The MNA has been successful in negotiating contract language to limit or totally ban the practice of mandatory overtime. Here are some examples.

  • During the term of the Agreement the Hospital shall not mandate RNs to work overtime unless the Disaster Plan has been implemented.
    —Cooley Dickinson Hospital
  • “…the Hospital may require a nurse to perform a reasonable amount of overtime work, provided that no nurse shall be mandated to work more than four (4) hours past their regularly scheduled shift.”
    —Mercy Medical Center
  • No nurse shall be mandated to work overtime more than sixteen (16) hours in a calendar year.
    —Baystate Franklin Medical Center
  • One contract has a procedure to follow:
    “The mandated nurse will be granted a day off to be taken within six (6) months of the mandated shift worked. This day cannot be cashed in as earned time and must be scheduled between the nurse and the supervisor according to the standard practice of planned time off.

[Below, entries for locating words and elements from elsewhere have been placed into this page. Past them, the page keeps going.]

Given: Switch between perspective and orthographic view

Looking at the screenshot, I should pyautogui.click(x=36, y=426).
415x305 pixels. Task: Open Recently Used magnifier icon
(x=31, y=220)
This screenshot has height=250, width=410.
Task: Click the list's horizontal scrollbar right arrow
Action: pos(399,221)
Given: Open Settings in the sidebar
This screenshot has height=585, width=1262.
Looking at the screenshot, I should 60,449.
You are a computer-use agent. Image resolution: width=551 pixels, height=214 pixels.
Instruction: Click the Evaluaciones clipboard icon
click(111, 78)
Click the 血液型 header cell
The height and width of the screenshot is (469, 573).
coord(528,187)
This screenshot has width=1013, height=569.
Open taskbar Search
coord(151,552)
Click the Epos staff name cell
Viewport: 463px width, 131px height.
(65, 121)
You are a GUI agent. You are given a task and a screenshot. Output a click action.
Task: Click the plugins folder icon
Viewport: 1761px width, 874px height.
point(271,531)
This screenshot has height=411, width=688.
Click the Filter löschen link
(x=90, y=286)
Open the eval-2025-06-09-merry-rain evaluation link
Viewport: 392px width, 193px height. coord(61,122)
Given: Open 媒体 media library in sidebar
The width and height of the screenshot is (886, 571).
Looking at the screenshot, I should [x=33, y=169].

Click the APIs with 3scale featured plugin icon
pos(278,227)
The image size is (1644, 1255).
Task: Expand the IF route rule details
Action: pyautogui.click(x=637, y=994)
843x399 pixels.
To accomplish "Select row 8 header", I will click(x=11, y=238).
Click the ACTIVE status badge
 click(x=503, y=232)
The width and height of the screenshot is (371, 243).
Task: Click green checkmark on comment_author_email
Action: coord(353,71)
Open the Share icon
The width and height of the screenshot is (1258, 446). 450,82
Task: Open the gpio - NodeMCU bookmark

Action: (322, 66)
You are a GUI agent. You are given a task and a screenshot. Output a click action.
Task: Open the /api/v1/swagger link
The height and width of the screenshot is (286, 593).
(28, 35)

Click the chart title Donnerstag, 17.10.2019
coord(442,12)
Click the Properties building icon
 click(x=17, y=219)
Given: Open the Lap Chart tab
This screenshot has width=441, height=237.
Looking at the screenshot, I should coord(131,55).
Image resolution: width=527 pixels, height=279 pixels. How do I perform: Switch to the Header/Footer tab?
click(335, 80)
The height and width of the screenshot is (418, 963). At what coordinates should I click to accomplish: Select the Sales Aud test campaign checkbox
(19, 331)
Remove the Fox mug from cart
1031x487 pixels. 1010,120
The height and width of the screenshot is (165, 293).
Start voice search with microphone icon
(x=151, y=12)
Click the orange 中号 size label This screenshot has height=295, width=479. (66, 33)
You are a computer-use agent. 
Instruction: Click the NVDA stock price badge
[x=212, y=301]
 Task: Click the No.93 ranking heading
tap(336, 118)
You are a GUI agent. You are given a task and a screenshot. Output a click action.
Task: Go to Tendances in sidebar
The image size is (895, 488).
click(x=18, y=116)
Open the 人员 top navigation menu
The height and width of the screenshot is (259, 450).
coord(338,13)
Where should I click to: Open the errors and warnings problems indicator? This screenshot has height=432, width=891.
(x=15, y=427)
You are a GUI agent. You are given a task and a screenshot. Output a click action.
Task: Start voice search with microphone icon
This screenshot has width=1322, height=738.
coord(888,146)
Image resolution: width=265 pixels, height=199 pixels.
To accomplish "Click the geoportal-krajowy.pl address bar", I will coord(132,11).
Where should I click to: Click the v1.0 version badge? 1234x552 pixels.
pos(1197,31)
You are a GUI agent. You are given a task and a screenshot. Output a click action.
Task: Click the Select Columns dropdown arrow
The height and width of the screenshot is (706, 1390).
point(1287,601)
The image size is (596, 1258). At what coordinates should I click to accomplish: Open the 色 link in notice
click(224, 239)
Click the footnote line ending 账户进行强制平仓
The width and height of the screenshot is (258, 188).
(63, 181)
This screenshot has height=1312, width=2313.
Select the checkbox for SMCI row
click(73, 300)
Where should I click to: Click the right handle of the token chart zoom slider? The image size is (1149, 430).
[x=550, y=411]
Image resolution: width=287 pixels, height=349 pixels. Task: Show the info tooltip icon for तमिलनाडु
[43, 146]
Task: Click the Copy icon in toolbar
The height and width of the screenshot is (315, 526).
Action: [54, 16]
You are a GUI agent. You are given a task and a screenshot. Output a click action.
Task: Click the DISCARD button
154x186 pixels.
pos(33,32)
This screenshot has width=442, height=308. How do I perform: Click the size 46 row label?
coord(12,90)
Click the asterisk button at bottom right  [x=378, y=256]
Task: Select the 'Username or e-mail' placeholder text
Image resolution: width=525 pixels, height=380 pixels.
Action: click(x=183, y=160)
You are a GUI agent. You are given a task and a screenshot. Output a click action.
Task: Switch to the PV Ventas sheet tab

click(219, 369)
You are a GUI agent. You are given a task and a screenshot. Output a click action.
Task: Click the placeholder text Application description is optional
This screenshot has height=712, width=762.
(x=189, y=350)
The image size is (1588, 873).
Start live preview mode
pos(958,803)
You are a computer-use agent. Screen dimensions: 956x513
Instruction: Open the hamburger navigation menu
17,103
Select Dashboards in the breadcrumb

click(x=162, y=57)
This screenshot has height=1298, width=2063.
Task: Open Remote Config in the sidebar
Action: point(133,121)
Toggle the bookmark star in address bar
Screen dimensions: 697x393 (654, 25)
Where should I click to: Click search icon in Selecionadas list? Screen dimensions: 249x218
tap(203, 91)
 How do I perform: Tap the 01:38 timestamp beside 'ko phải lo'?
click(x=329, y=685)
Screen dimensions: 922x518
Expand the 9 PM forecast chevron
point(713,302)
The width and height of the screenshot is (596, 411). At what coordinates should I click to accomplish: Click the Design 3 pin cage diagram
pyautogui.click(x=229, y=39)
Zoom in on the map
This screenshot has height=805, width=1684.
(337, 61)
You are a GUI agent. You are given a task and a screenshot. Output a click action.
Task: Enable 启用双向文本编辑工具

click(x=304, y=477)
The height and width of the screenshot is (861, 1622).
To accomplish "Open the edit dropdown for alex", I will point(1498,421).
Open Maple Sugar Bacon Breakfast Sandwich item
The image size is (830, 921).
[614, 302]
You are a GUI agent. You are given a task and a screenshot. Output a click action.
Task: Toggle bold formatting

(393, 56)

    “If the nurse mandated to work overtime is scheduled to work a shift during the following 24 hours of the overtime shift, the nurse will have one of the following options: A. be absent for the regular shift, but will accrue earned time at the regular rate for the mandated shift; B. work the regular shift as scheduled; and C. use ETP for the regular shift.”
    —Quincy Medical Center

  • “Mandatory overtime shall not be the established practice for staffing the Hospital (i.e., mandatory overtime will be the exception, not the rule). The Hospital will exercise good faith and reasonable efforts in filling committed RN positions, thereby recognizing its goal to keep mandatory overtime to a minimum.”
    —North Adams Regional Hospital

Early in the 19th century there was a worldwide movement to establish the eight-hour workday. A slogan of the Eight-hour Day Movement from the 1880’s was “Eight hours for work, eight hours for rest and eight hours for what you will.” It looks like we will have to resurrect that adage for hospitals that refuse to recognize the universal negative impacts of mandatory overtime.